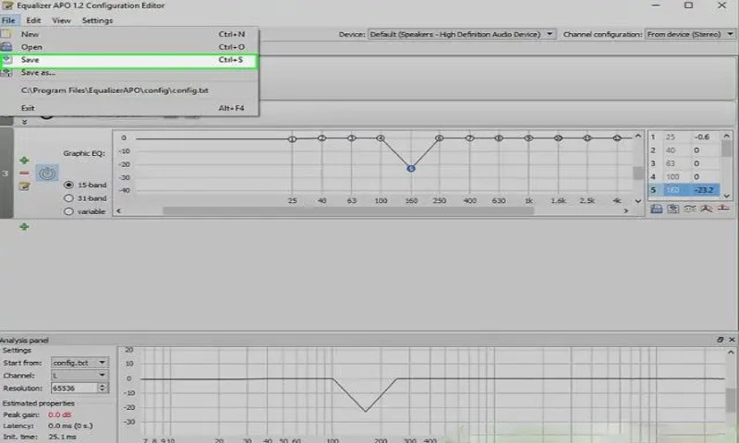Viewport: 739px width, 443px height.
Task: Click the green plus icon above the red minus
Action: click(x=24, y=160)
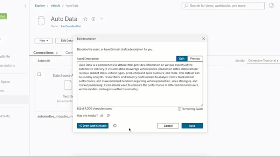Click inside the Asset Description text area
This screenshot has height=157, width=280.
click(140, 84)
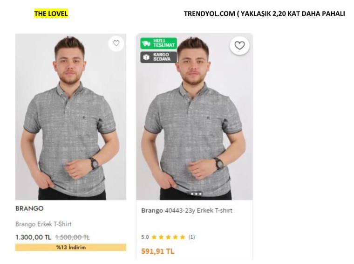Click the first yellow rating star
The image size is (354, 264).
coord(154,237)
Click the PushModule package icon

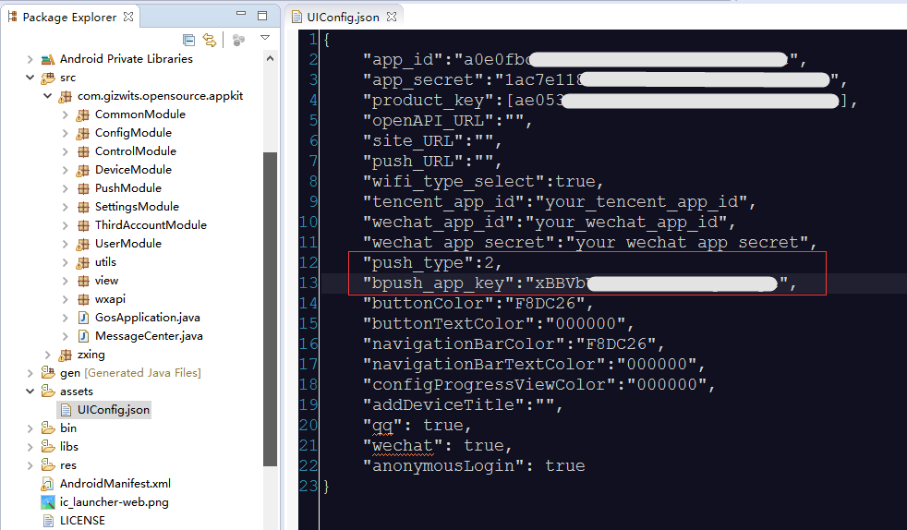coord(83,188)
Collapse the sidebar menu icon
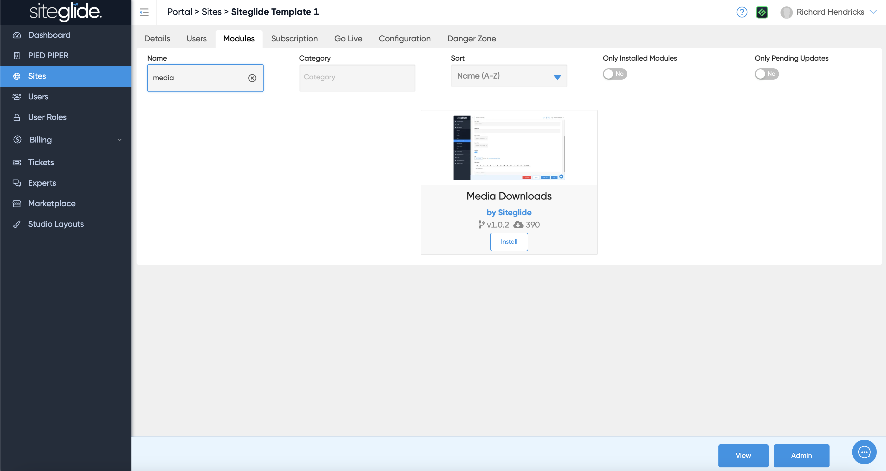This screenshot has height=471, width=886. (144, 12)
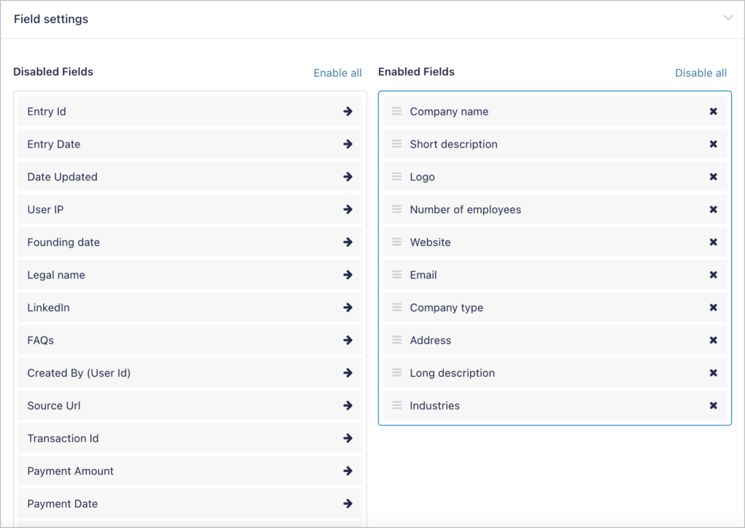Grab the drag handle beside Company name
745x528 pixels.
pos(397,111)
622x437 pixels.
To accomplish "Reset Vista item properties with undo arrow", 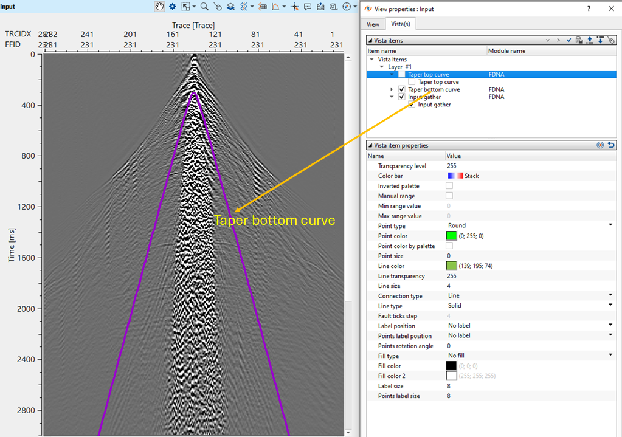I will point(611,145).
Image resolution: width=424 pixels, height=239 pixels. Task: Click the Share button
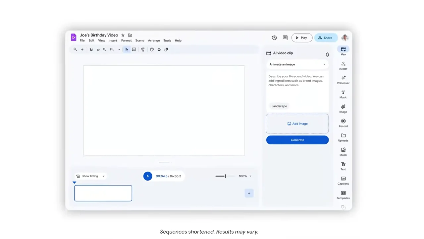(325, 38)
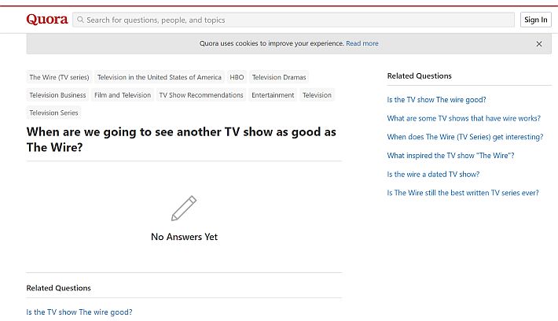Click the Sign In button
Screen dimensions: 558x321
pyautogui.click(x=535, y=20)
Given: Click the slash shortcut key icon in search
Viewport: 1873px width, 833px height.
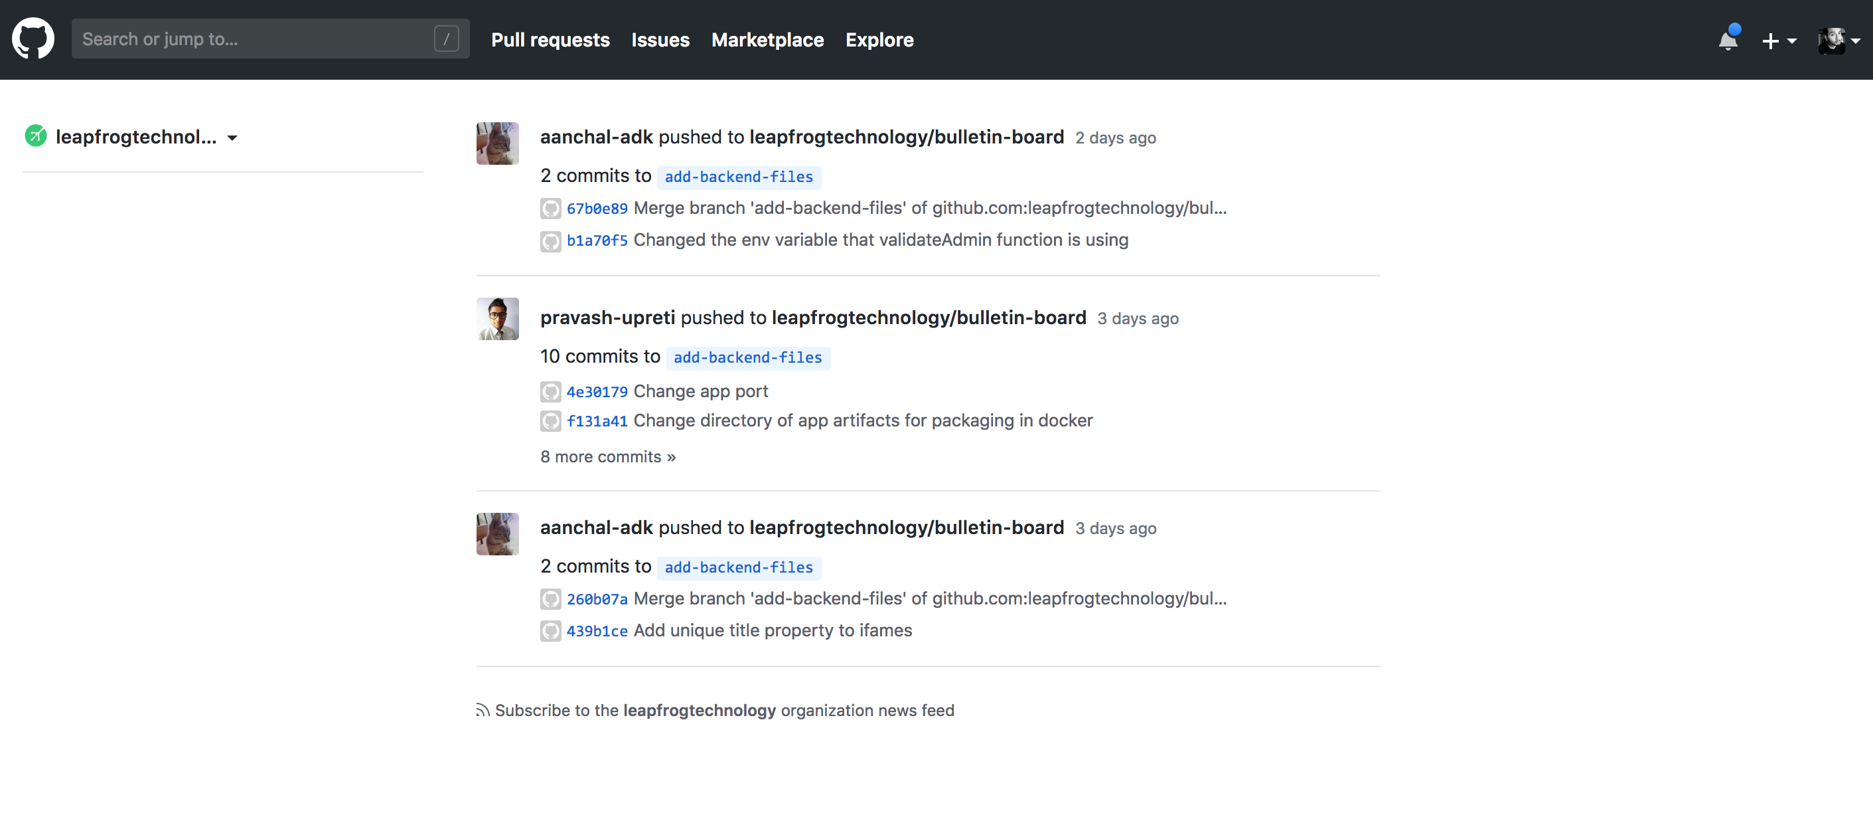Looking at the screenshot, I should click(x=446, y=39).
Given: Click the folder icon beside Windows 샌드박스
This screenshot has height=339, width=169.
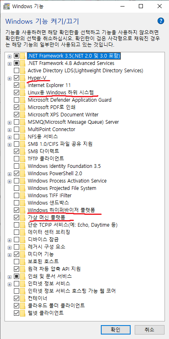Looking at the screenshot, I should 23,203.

...

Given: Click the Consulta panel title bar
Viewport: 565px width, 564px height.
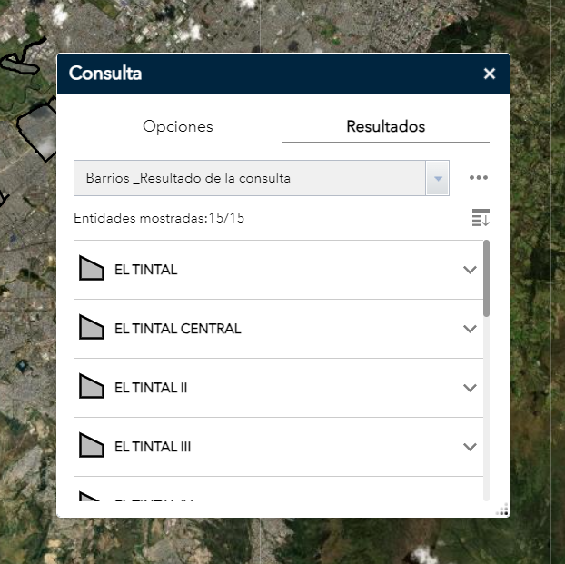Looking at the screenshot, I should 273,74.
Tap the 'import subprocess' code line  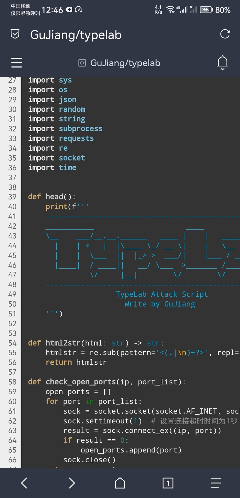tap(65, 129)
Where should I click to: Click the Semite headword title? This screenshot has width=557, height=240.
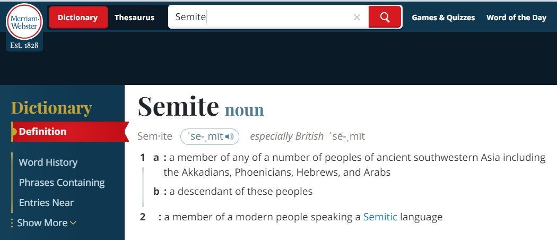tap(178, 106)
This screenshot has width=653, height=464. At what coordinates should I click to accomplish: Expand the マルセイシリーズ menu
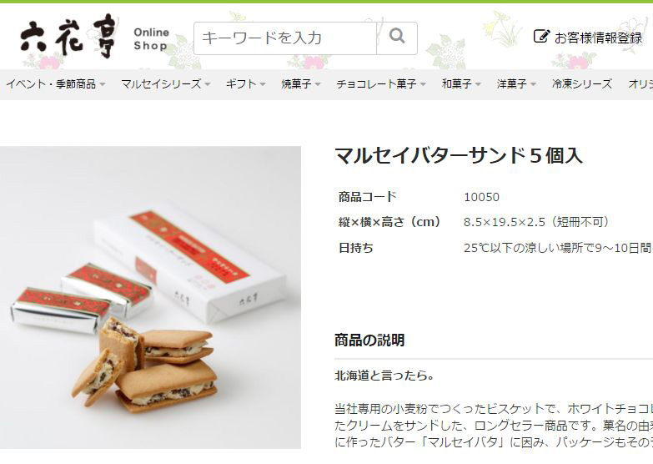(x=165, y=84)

* * *

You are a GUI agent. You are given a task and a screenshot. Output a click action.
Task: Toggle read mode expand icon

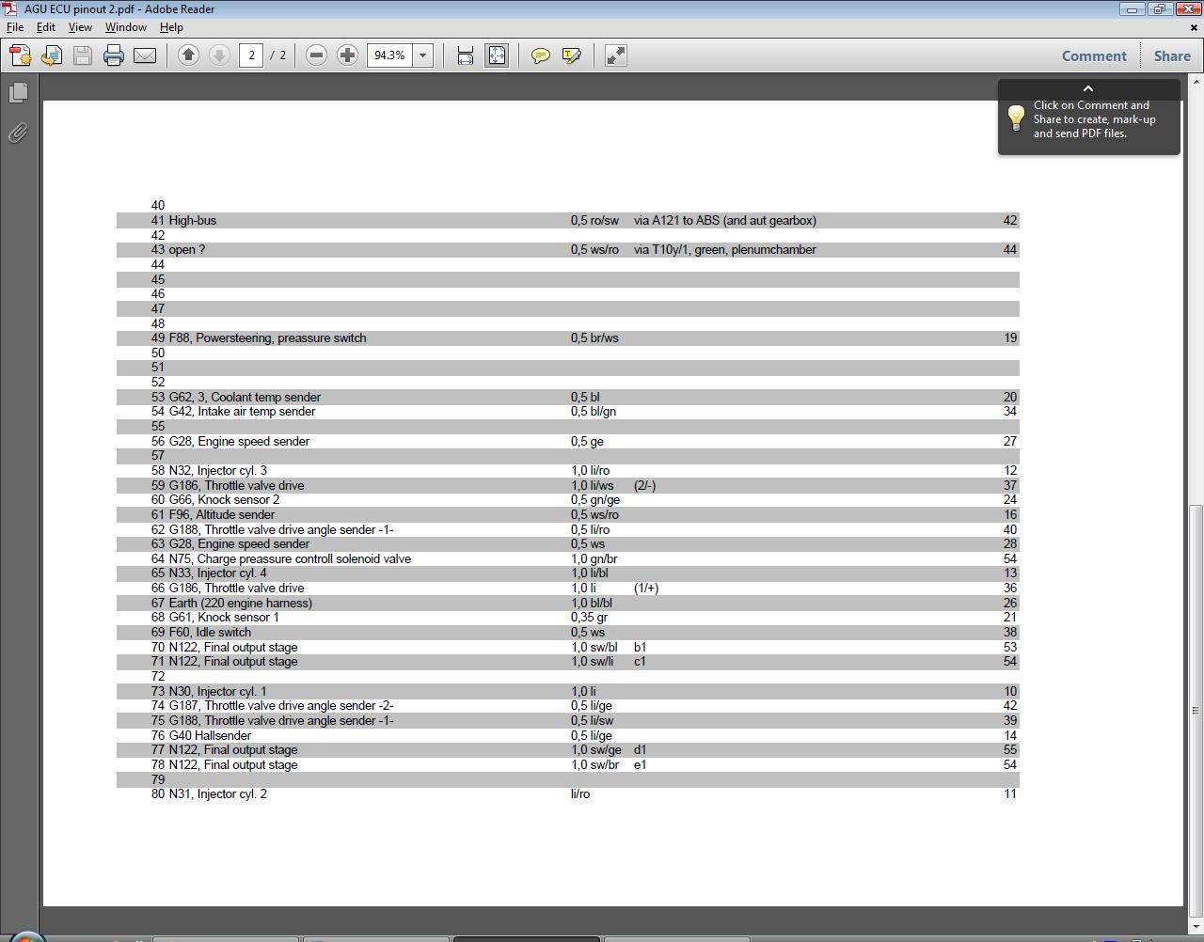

Given request: Copy out the listing from the line containing "Where should I" down to the line containing "(x=165, y=84)", both included and with the requests kept. Multiply every coordinate in the answers by 2.15, rounding each result to a whole number with halves rounded up, and leave the pictures out.

Final result:
Where should I click to: Click the Semite headword title? This screenshot has width=557, height=240.
tap(383, 228)
This screenshot has width=653, height=464. At what coordinates should I click to accomplish: Expand the マルセイシリーズ menu
(x=355, y=181)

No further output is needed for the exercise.